What needs to be done - In the records below, copy the lines from the one containing "You are a GUI" through the one containing "This screenshot has", keeping both of those lines and leaving every line exactly as it appears.

Stored records
•••

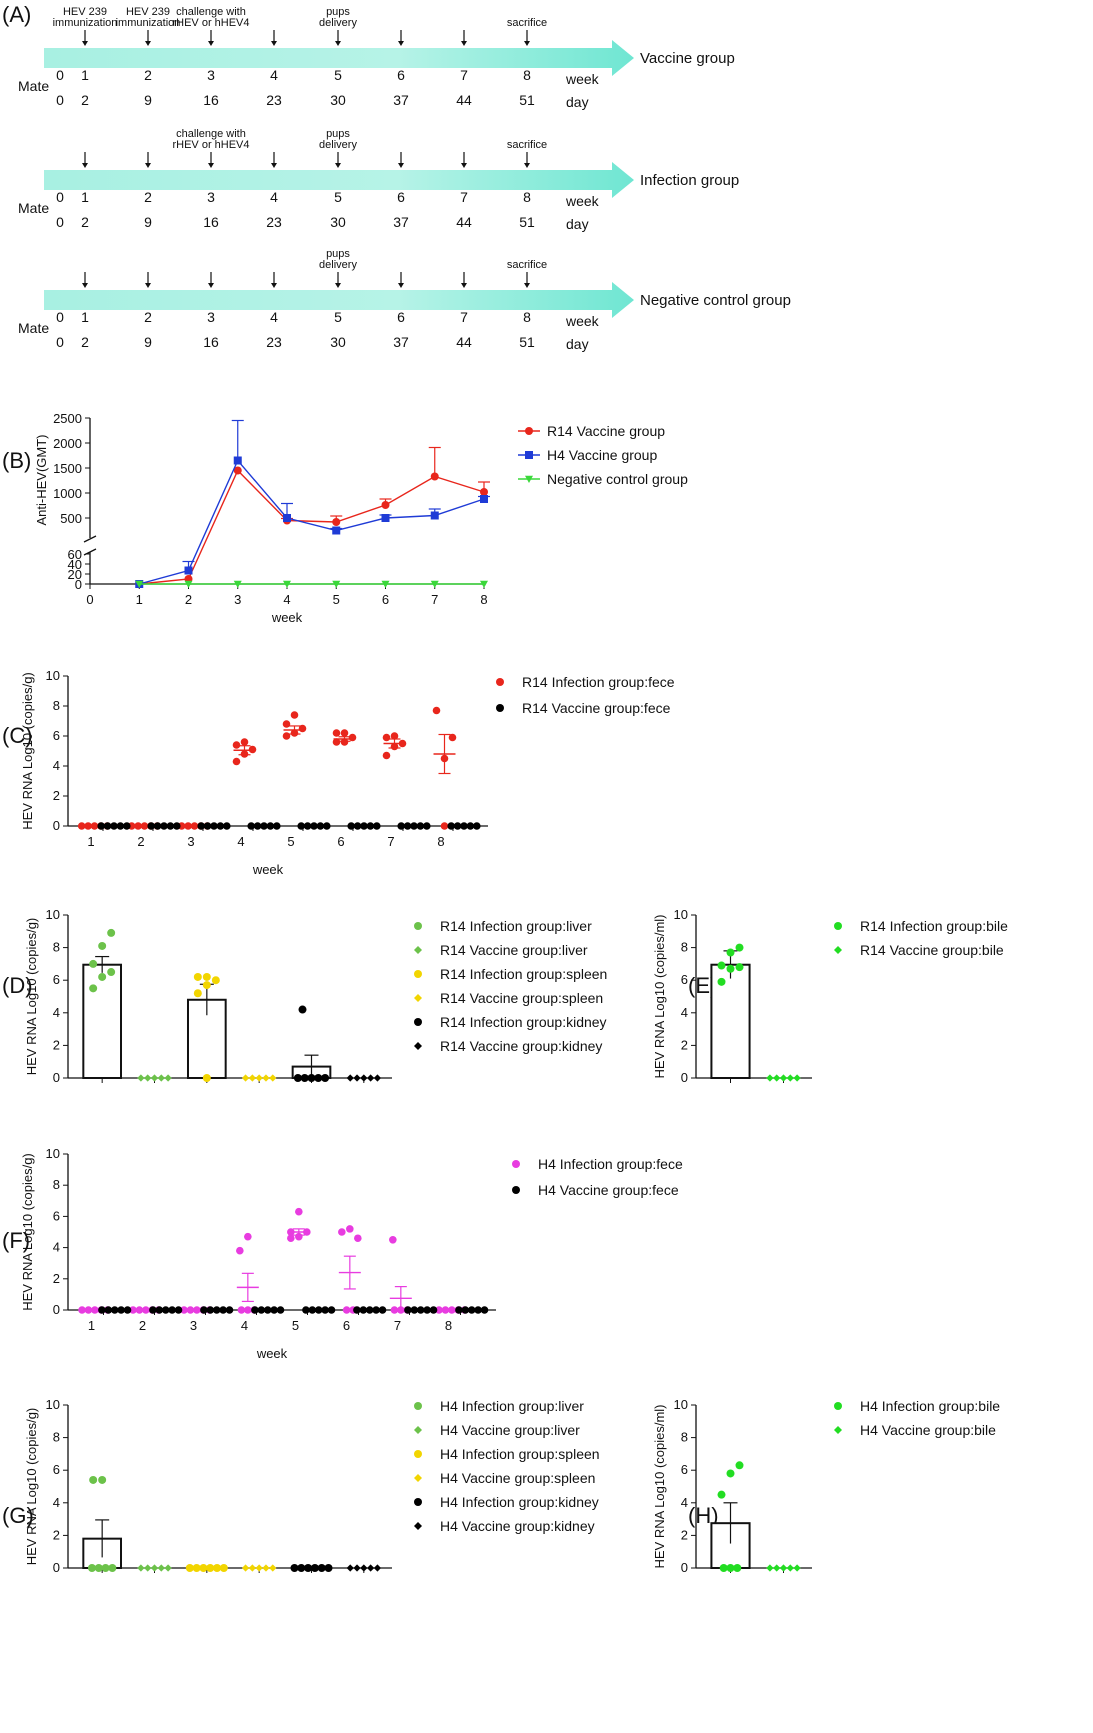  What do you see at coordinates (338, 197) in the screenshot?
I see `week-number: 5` at bounding box center [338, 197].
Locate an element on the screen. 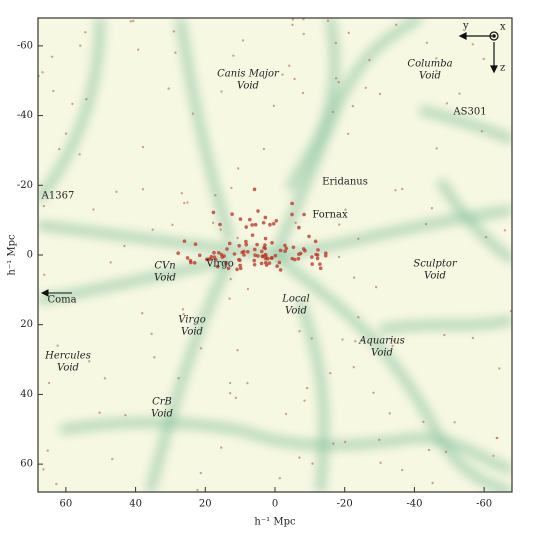 The width and height of the screenshot is (540, 544). compass-label: y is located at coordinates (466, 26).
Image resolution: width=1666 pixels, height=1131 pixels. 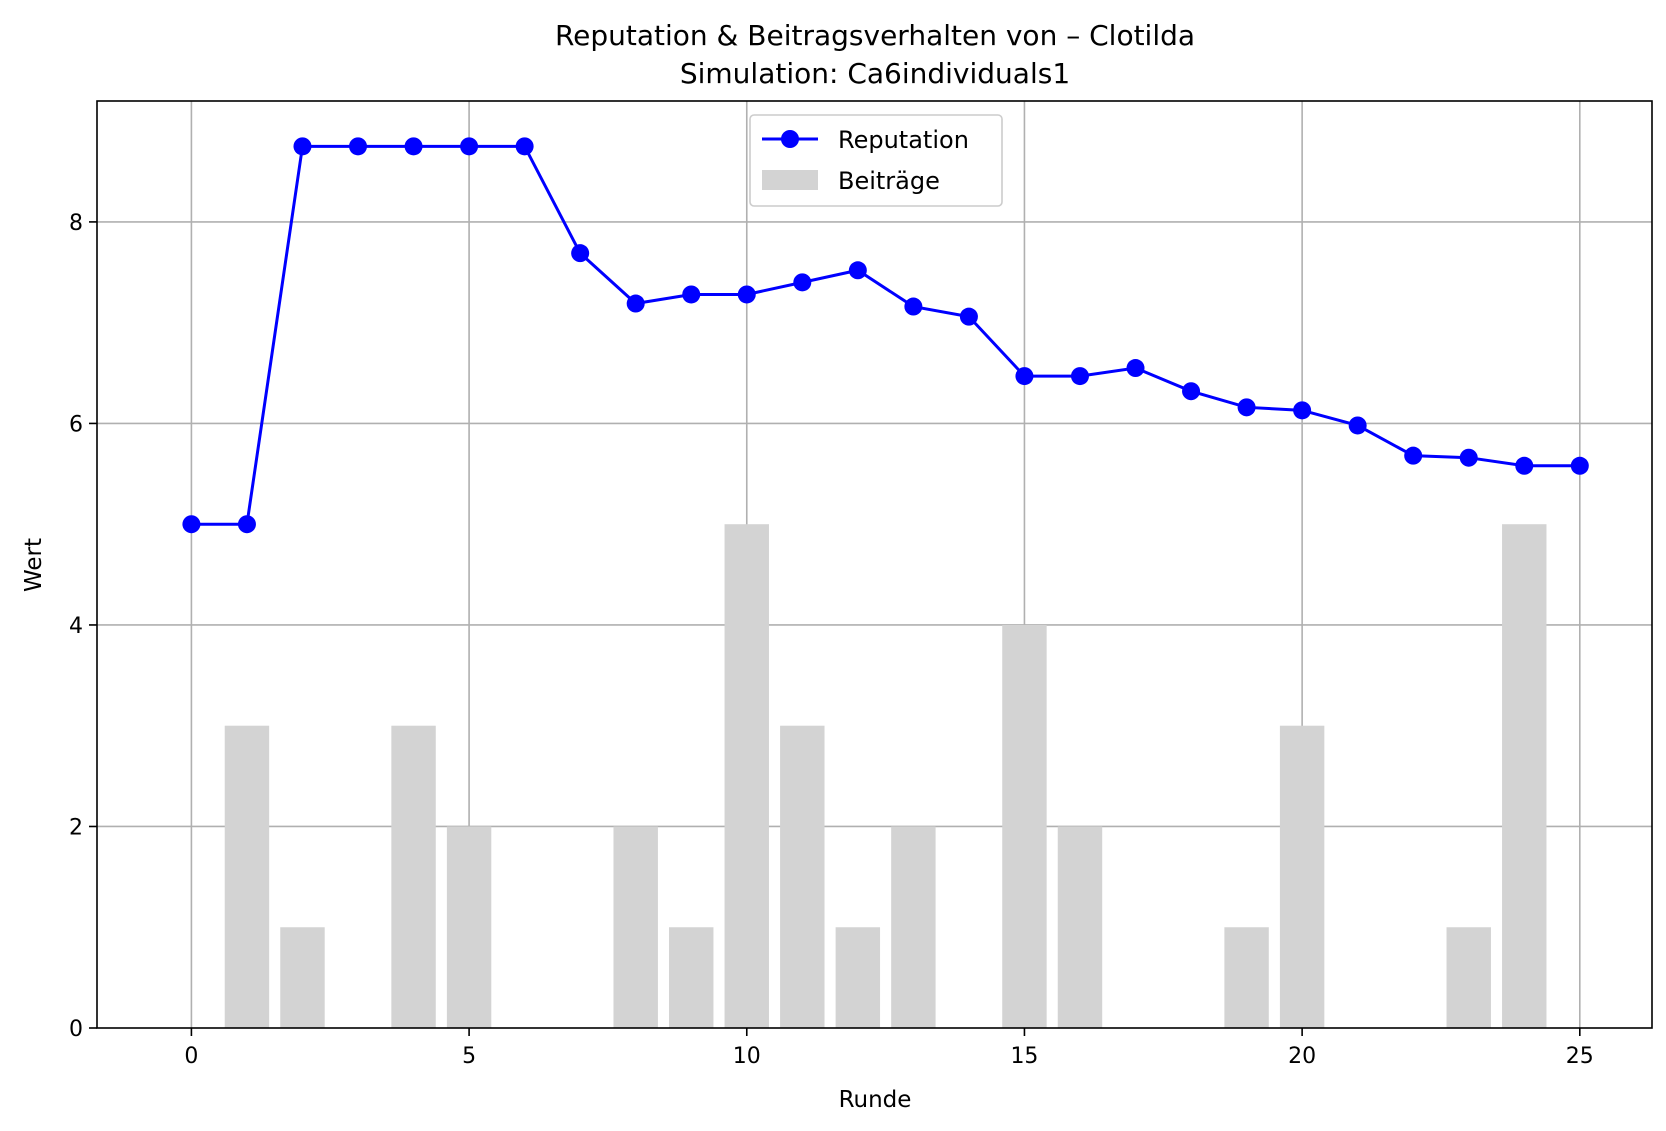 I want to click on x-tick-label: 5, so click(x=469, y=1056).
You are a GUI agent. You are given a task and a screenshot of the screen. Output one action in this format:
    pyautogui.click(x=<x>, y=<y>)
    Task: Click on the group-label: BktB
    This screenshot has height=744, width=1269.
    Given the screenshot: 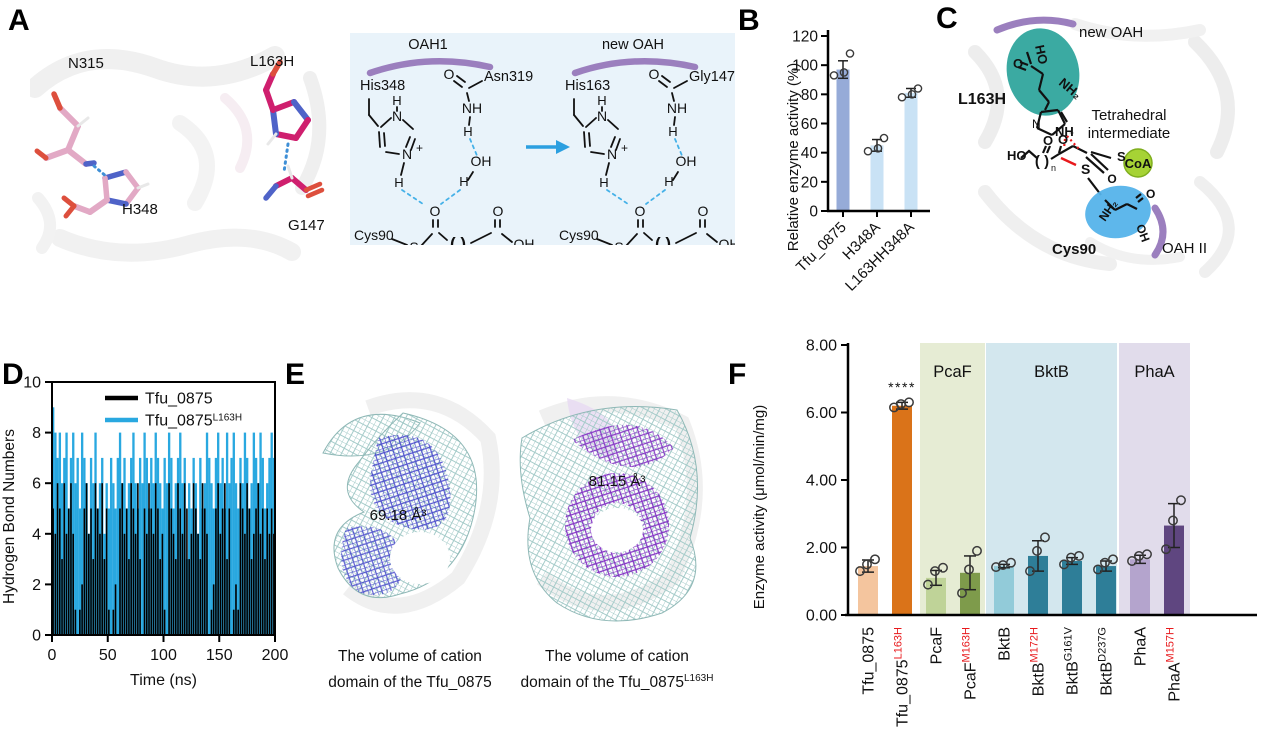 What is the action you would take?
    pyautogui.click(x=1052, y=372)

•••

Solution for this exercise -
You are a GUI agent. You are given a task and a screenshot of the screen. Output one action in this format:
    pyautogui.click(x=<x>, y=<y>)
    Task: Click on the group-label: BktB
    This screenshot has height=744, width=1269.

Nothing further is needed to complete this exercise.